What we know of the world we can only know through language, and as our language is subject to change, so too is our reality. The world will not change in the sense that physical objects may come into existence as a result of language use, but our comprehension of our impressions of the world (our experiences) often change as a result of language. When Harvey discovered that blood circulates he did not discover red and white corpuscles or plasma. But though corpuscles and plasma existed as part of the perceived world they were not realized. They held no place as conceptual elements of reality. Realization is an act of discovery governed by language use. 

In this sense, cultural differences in language use often create cultural differences in realities. New Guinea mountain tribesmen who have only two basic colour words (light and dark) have a different prehension of reality to us. They live in the same world we do and they are capable of receiving the same impressions, but their reality is different from Europeans as their language use obliges them to divide the world into different categories.

But what about animals?  If they have no language, is it the case they have no reality?  Don’t animals think?  Animals remember things as anyone who has had a pet knows.  They must think and have concepts how else could they remember things?

Let’s see if I can answer this. First, animals have no reality and they don’t need a reality.  Reality is what is realized; thought about.  Animals confront the world directly whereas humans create many different realities.  When we go to the theatre and become involved in a play we are experiencing a different reality.  When we play with our children we conjure up a different reality.  Video games promote different realities.  We enter into a reality when our belief is captured by the events we participate in thereby making them real.  Our lives are full of different realities and we use them to advance our understanding.   

As I mentioned earlier, we create our realities with our language use; we distinguish between what is real and what is actual.  We are always aware that what we hold to be real today may be shown to be not actual tomorrow.  For a long time scientists believed that nothing could travel faster than the speed of light but recent experiments with the Hadron Collider at Cern have shown this belief to be not actually the case.
 
When I was a reckless teenager I foolishly drank a lot of straight Gin and was sick for two days.  That was over forty years ago but to this day a mere whiff of Gin makes me nauseous.  When I was in acting school we described this as sense memory recall.  Embedded in my sense of smell is the memory of the odour of gin that still promotes a nauseous reaction.  It has nothing to do with language, it has to do with the senses.  I imagine sounds have a similar effect on some people bringing on an uncomfortable or pleasant feeling.  Certain tastes have been known to repel persons as a result of previous experiences.  These are not examples of conscious memories, rather they are instinctive ones. 

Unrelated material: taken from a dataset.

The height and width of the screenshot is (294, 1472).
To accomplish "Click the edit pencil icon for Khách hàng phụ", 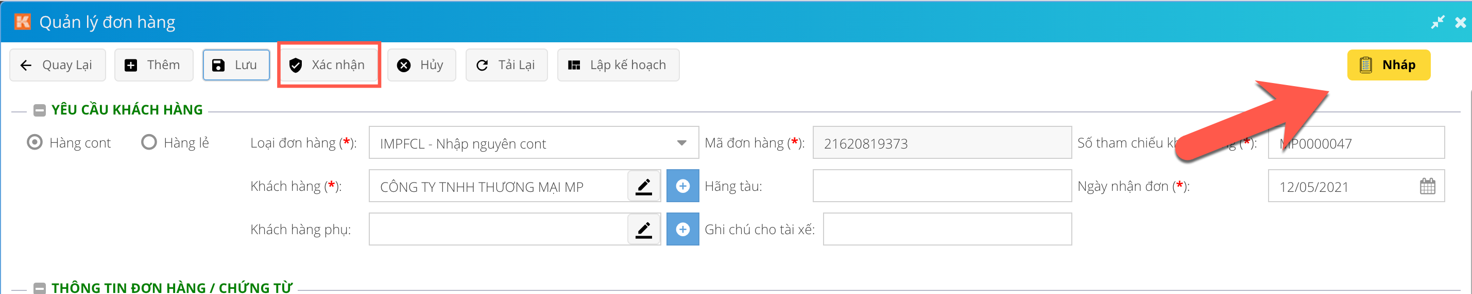I will [x=643, y=230].
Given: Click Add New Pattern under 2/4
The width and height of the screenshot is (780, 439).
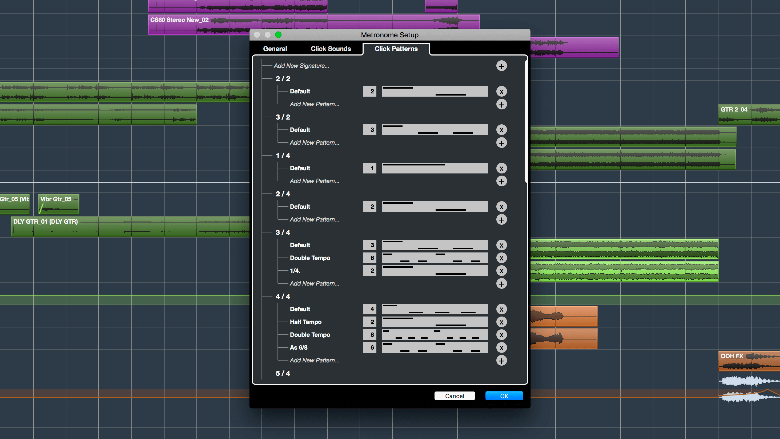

Animals survive by their senses.  A fox or a deer that gets a whiff of a hunter is off in the other direction quick smart.  If a fox eats something which makes him sick he can tell by the smell that it is not to be eaten again.  Some animals can accommodate colour and most can accommodate shape.  Vision is a sense that has a memory just as taste, hearing and smell does.   We have all seen dogs that are hand shy as a result of being abused.  By the opposite token animals are trained by rewards relying on the sense of touch, taste, smell and comforting familiar  sounds which are pleasing experiences This is how animals confront and contend with the world.  Animals don’t need to think, their senses do the thinking for them.  (I will deal with this confusion by linguists and psychologist in part II of this essay.)